Some functions accept values that the library will interpolate into the query, such as joinMonster.getNode
or the sortKey
function.
These are properly escaped.
However, some functions return RAW clauses into which may or may not accept untrustworthy user input.
If these are strings containing malicious code, a SQL injection attack can occur.
Such functions, like the where
, sqlJoin
, or sqlExpr
function, should escape the input.

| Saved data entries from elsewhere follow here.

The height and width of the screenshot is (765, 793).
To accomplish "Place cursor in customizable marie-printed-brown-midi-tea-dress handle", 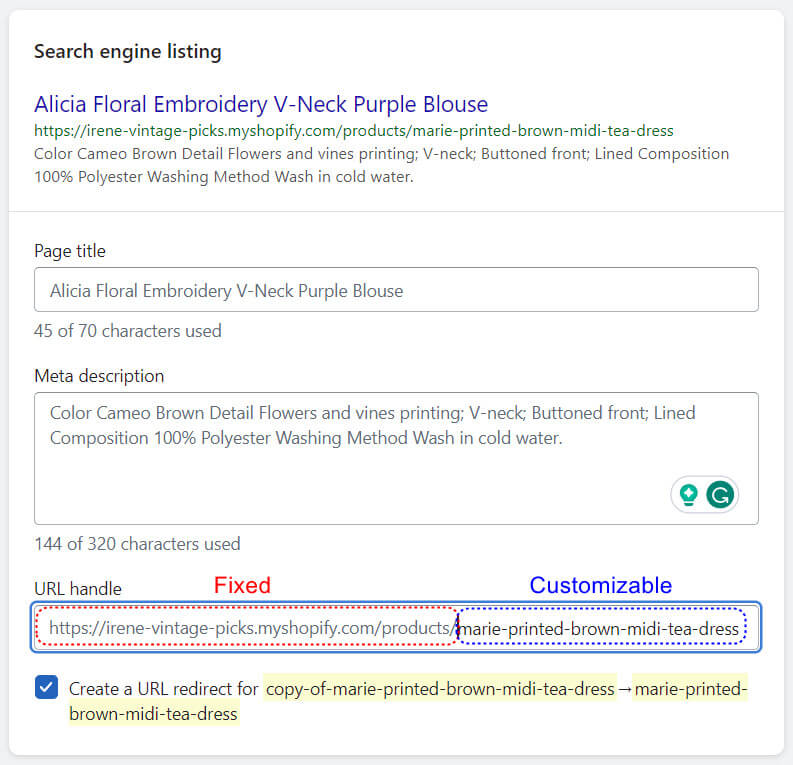I will [599, 628].
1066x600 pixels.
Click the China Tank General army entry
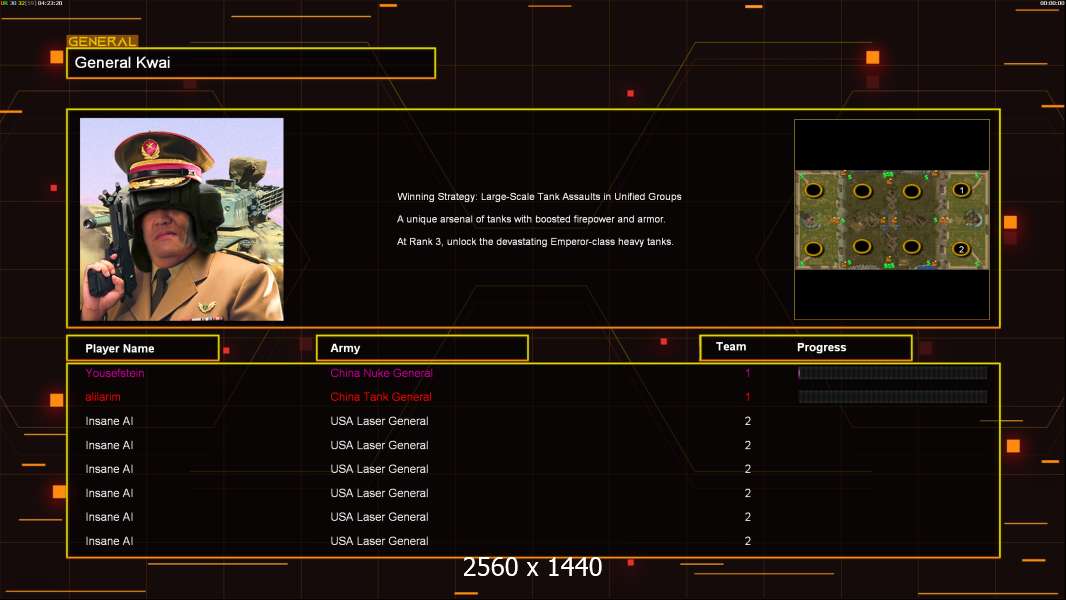(381, 397)
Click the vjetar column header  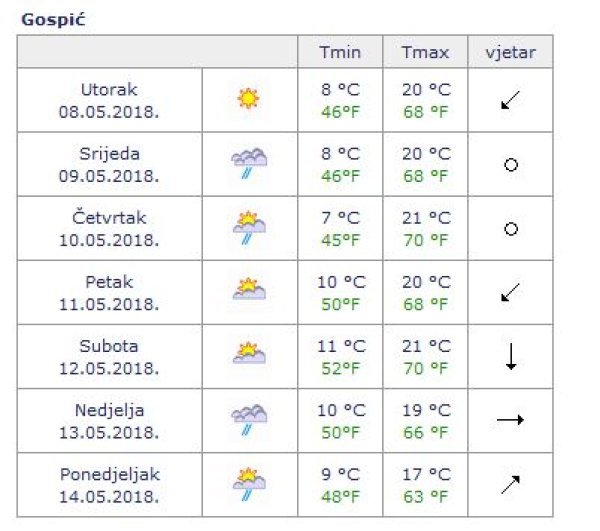pyautogui.click(x=510, y=53)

See this page for example.
Custom resolvers
Warning
When writing custom resolvers on non-trivial fields, the field value needs to be obtained through GraphQL's default resolver.
GraphQL allows querying the same field through multiple aliases, which may use different arguments:
{
users {
following { fullName }
andrews: following(name: "andrew") { fullName }
}
}
Normally, join-monster
would allow accessing the value as source.following
in a custom resolver:
const User = new GraphQLObjectType({
//...
fields: () => ({
//...
following: {
//...
resolve: (source, args, context, info) => {
return processUsers(source.following)
}
}
})
})
However, if there are multiple conflicting aliases accessing the same relation, the source
object will look something like this:
{
following$: [
{ fullName: 'andrew carlson' },
{ fullName: 'matt elder' }
],
following$matts: [
{ fullName: 'matt elder' }
],
following: (args, context, info) => { /* ... */ }
}
The source.following
property is now a function that will return the correct value. GraphQL's default resolver will detect the function and do the right thing. However, passing a custom resolver will completely override GraphQL's default resolver instead of wrapping it.
Therefore, it is required to get the actual value through GraphQL's default resolver first when using a custom resolver on a non-trivial field:
import { defaultFieldResolver } from 'graphql'
const User = new GraphQLObjectType({
//...
fields: () => ({
//...
following: {
// ...
resolve: (source, args, context, info) => {
const value = defaultFieldResolver(source, args, context, info)
return processUsers(value)
}
}
})
})
Non-trivial Fields
We currently treat fields as being "non-trivial" in the following cases:
- Fields that point to another table, e.g. using
sqlJoin
- Fields using SQL expressions via
sqlExpr
- Fields with a union type
When in doubt, defaultFieldResolver
can safely be used in any custom resolver, even in cases where it is not necessary.